A genetic study conducted by Voight et al failed to show a causal association between HDL-C elevation and reduced risk of MI. Using two mendelian randomization analyses, they tested the hypothesis of this causal association. Voight et al identified the endothelial lipase gene (LIPG) variant that has a serine substituted for asparagine at amino acid 396 (LIPG 396Ser) that only affects HDL-C without changing other lipid/nonlipid MI risk factors. Carriers of LIPG 396Ser display significant increases in HDL-C as compared to noncarriers. To determine whether the carriers of this LIPG 396Ser are protected from MI, Voight et al studied the association of LIPG Asn396Ser – a single-nucleotide polymorphism in the LIPG – with incident MI in 50,763 participants from six prospective cohort studies. They found that this LIPG variant did not protect against MI, challenging the idea that higher levels of HDL-C confer protection.39 Data from this study show no direct correlation between HDL-C levels and risk of MI from a genetic standpoint, suggesting that increasing HDL-C medically is not sufficient to prevent MI.

However, one caveat to the above study, Rizzo et al suggest that total HDL-C may not accurately reflect the true atheroprotective properties in particular patients. More studies are warranted with the HDL subfractions.

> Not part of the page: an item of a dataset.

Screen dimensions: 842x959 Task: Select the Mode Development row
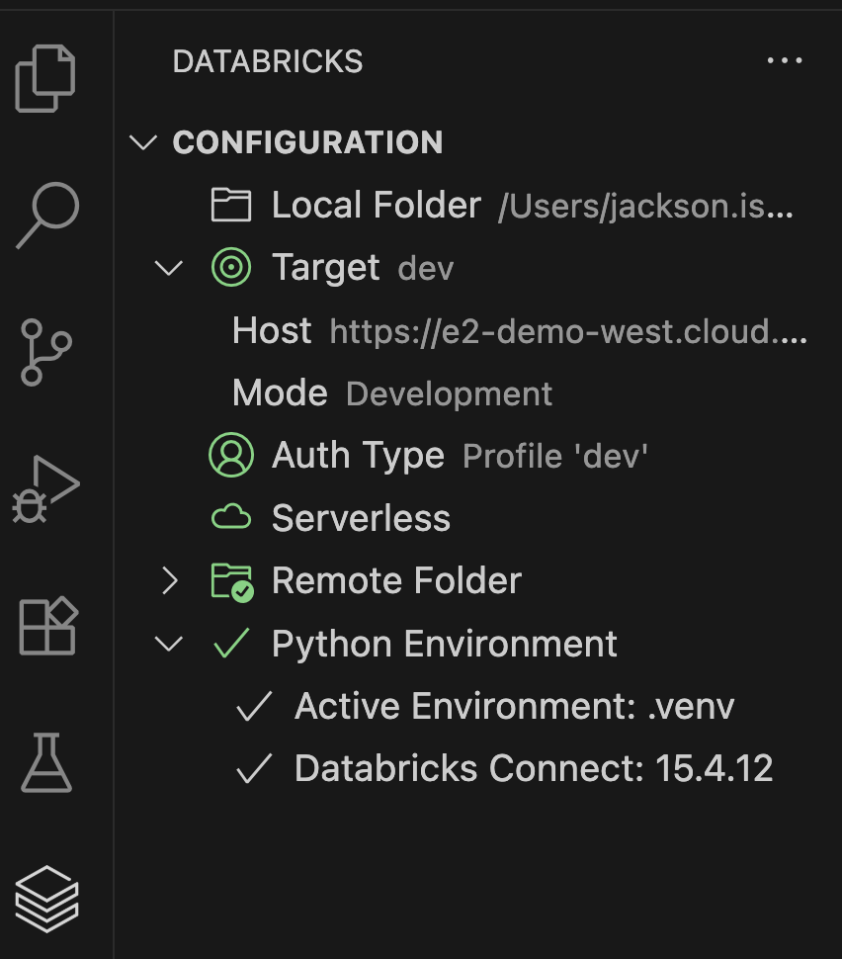coord(392,393)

There have been a number of recent studies on the novel monoclonal antibody drugs, evolocumab (Amgen) and alirocumab (Sanofi Aventis/Regeneron). These drugs comprise a monoclonal antibody targeting a liver protein: proprotein convertase subtilisin/kexin type 9 (PCSK9) that inactivates it [reviewed in Ref. 40]. These studies, ODYSSEY41 and OSLER,42 suggest PCSK inhibitors may be highly effective LDL-C lowering drugs for patients who are statin intolerant, and therefore potentially lower the risk for CAD, MI, and stroke. Although there is sufficient data supporting its effect on LDL, more data are warranted to discuss its effects on HDL and patients with dyslipidemia.

Conclusion

In this review, we have established that HDL is decreased in many patients with acute MI. We have analyzed its role in accelerated CAD mildly. Brief analysis of its subparticles show that increasing total concentration may not be sufficient to protect MI. However, blood levels of HDL <40 mg/dL may be an effective warning sign for atherosclerotic development. Therefore, in these patients, statin treatment should be used to prevent accelerated CAD and MI. In the future, more data from the new PCSK9 inhibitors will help ascertain their role in this process.